▶ Exercise objective: The line containing "[validador xhtml] (208, 2377)" marks where to begin; quote it and every line after it through the end of the data, exactly as written.

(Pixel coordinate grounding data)
------

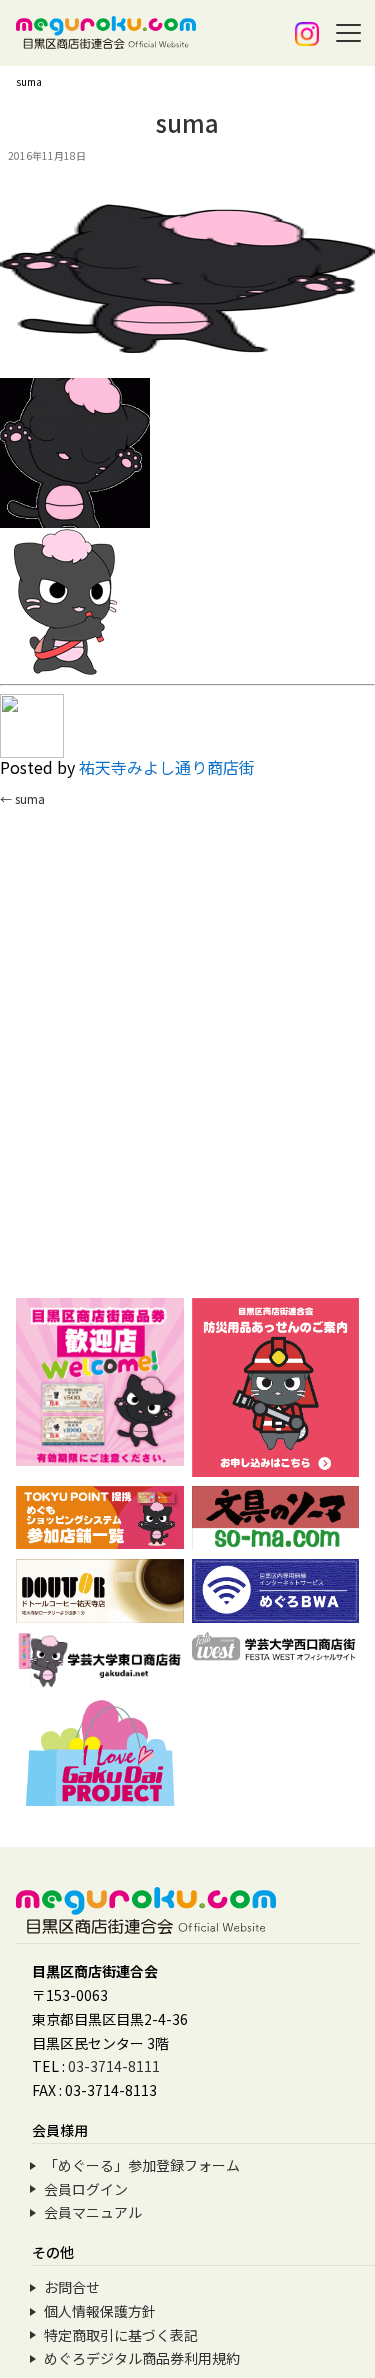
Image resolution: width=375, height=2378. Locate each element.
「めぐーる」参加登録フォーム (142, 2165)
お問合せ (72, 2287)
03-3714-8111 (114, 2066)
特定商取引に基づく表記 (121, 2335)
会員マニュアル (93, 2212)
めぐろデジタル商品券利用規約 (142, 2358)
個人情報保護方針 (100, 2311)
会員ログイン (86, 2189)
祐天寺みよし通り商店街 (167, 767)
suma (22, 798)
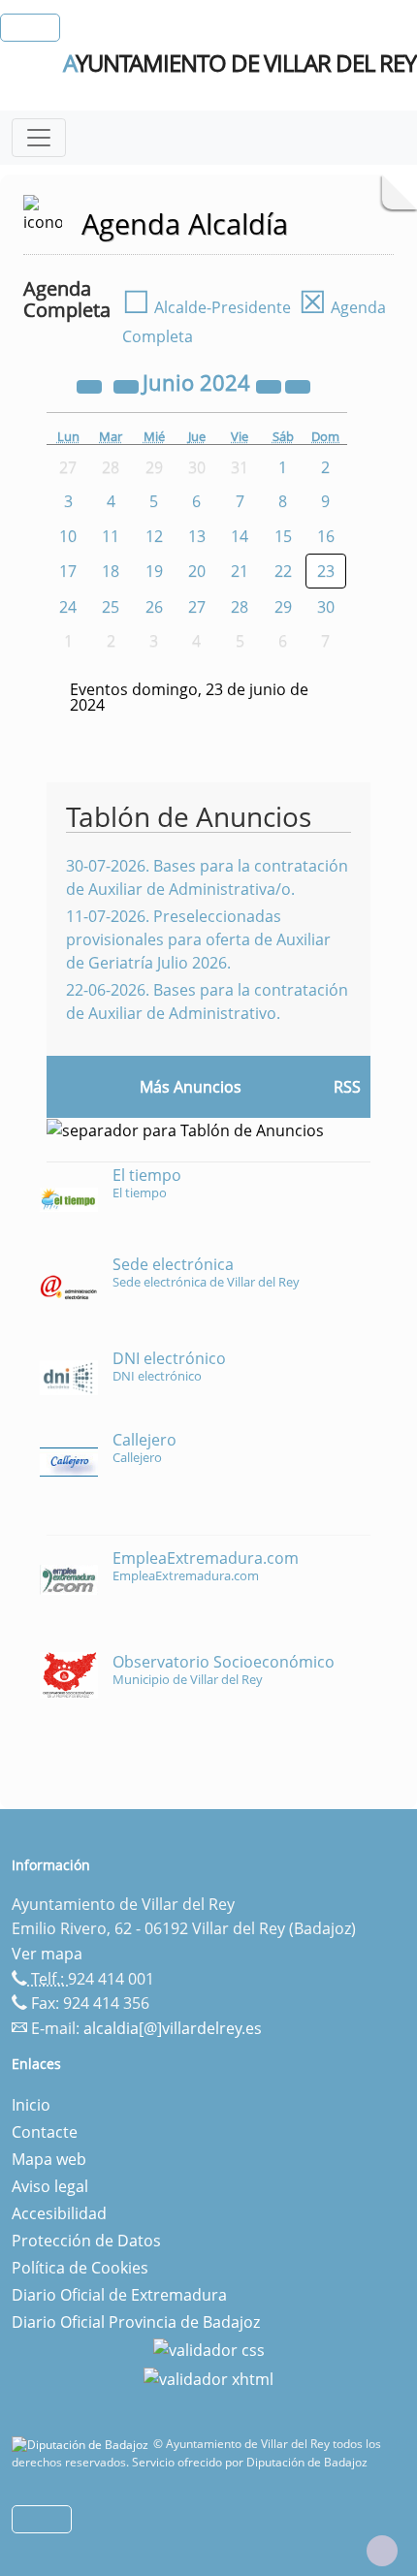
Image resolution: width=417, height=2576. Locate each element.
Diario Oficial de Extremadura (119, 2295)
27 (197, 607)
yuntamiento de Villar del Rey (239, 63)
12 (154, 536)
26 (154, 607)
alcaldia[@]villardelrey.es (172, 2028)
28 (239, 607)
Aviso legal (50, 2186)
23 (326, 571)
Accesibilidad (59, 2213)
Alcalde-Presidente (206, 307)
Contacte (45, 2132)
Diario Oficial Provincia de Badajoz (136, 2322)
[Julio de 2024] (297, 385)
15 (283, 536)
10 (68, 536)
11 (110, 536)
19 (154, 571)
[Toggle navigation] (39, 137)
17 (68, 571)
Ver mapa (47, 1953)
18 (110, 571)
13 (197, 536)
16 (326, 536)
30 (326, 607)
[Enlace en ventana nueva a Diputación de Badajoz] (82, 2443)
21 (239, 571)
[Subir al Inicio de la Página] (382, 2550)
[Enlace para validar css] (209, 2349)
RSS (347, 1086)
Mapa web (49, 2159)
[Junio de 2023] (91, 385)
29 (283, 607)
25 (110, 607)
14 (239, 536)
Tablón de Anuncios (188, 816)
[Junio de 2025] (270, 385)
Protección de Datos (86, 2240)
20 (197, 571)
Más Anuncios (190, 1086)
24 (68, 607)
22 (283, 571)
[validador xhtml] (208, 2377)
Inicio (31, 2104)
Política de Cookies (80, 2267)
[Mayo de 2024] (128, 385)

------

▶ Answer:
[validador xhtml] (208, 2377)
Inicio (31, 2104)
Política de Cookies (80, 2267)
[Mayo de 2024] (128, 385)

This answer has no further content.